::: Working data :::

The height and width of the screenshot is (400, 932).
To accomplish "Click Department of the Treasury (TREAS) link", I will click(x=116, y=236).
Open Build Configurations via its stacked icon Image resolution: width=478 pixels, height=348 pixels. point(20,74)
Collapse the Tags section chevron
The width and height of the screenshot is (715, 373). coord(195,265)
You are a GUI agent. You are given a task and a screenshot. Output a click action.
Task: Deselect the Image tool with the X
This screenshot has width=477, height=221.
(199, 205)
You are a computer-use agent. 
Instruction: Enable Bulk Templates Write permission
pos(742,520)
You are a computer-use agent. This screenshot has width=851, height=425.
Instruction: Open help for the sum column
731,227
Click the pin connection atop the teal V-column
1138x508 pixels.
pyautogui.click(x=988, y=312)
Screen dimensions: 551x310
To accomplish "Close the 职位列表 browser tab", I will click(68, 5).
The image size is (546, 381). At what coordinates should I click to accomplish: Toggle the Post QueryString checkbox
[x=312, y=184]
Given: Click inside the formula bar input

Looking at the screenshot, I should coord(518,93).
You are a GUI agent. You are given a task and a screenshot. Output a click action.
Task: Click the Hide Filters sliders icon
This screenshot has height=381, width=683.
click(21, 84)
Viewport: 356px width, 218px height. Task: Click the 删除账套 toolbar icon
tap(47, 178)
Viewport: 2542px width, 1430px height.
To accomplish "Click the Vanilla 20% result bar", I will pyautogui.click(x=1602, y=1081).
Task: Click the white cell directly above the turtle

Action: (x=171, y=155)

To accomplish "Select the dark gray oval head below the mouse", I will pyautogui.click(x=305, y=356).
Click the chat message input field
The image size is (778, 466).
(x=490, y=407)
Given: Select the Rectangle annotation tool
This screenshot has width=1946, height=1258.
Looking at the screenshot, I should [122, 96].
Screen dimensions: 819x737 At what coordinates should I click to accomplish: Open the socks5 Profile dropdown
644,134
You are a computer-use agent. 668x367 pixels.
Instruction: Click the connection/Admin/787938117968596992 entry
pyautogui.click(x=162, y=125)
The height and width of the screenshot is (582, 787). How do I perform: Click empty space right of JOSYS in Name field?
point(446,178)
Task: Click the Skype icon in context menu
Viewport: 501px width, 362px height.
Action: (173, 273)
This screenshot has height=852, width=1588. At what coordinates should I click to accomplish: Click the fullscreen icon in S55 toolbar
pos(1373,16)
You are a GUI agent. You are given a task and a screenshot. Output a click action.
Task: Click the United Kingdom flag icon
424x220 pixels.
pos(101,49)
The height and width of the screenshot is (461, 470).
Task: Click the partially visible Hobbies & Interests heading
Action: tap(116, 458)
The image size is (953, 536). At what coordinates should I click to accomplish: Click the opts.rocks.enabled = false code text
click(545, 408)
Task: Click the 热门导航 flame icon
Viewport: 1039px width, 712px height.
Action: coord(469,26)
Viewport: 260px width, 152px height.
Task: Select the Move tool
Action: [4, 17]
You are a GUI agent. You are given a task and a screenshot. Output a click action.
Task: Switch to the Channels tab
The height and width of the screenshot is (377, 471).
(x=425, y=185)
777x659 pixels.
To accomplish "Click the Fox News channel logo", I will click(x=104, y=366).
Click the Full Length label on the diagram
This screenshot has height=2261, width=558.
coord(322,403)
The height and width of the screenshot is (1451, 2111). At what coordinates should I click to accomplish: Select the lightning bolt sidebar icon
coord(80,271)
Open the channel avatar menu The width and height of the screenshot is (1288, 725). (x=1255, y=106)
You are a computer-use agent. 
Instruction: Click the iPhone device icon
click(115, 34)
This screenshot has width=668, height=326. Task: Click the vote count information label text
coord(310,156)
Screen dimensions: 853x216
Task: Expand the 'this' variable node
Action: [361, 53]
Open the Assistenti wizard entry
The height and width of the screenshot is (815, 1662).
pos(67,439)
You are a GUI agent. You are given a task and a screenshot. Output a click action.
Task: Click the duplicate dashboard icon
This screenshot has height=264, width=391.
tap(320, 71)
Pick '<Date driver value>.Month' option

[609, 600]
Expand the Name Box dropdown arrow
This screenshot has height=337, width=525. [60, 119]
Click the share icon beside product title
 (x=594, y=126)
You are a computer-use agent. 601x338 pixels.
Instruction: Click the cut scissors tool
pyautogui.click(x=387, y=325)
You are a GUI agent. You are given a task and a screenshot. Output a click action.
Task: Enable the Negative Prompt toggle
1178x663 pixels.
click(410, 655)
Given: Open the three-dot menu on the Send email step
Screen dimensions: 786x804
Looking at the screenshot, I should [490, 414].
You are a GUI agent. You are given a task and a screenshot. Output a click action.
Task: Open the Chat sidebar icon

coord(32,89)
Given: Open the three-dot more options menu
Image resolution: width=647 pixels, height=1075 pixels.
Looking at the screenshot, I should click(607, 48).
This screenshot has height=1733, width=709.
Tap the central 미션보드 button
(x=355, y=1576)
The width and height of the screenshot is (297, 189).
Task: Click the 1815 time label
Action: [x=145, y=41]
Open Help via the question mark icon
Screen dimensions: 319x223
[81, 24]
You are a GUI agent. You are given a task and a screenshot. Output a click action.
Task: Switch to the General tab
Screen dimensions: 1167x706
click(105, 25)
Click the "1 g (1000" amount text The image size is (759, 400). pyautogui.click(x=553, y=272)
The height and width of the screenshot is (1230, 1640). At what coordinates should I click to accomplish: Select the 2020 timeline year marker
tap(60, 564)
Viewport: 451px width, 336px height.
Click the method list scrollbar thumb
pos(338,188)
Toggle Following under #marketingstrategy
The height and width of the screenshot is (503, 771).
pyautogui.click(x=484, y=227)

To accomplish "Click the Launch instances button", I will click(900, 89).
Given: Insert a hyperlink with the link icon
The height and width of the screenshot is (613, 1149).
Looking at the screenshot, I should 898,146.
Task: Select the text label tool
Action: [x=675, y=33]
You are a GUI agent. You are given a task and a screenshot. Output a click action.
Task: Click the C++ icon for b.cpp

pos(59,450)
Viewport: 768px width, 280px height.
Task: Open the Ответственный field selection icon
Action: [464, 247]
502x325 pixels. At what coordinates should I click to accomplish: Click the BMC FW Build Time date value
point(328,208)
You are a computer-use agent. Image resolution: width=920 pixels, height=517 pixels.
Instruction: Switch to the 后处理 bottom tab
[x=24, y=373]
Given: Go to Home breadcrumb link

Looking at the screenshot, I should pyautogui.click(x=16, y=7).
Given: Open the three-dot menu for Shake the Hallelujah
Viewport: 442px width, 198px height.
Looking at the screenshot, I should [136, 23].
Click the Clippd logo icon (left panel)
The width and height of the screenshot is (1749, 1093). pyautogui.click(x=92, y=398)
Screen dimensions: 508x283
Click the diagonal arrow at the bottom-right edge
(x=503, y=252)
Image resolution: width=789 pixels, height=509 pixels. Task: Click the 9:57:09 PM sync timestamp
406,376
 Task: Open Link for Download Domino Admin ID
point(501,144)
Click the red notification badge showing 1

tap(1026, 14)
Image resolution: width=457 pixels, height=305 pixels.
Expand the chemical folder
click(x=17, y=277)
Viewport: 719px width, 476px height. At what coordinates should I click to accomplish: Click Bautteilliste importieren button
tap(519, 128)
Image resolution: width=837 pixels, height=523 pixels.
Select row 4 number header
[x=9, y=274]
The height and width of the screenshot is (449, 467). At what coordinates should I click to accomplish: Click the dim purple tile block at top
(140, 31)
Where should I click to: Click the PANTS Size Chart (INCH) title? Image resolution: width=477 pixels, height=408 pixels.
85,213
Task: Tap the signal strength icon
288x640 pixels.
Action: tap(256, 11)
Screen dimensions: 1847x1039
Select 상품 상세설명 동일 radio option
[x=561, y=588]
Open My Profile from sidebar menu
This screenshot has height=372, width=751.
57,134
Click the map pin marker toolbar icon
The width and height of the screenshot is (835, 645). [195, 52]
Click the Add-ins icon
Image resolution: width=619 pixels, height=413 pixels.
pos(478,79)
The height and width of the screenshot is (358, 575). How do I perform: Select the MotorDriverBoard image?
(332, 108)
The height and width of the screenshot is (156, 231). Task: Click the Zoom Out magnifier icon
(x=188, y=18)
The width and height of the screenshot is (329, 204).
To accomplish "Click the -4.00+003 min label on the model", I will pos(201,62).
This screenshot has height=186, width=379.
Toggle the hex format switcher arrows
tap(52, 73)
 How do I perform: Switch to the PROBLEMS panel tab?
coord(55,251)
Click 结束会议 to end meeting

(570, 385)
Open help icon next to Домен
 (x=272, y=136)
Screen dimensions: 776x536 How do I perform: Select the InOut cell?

:::

Tally the lines of the material above that contain the string "entry", treating uppercase and lowercase as distinct, and give only the number.

Complete answer = 2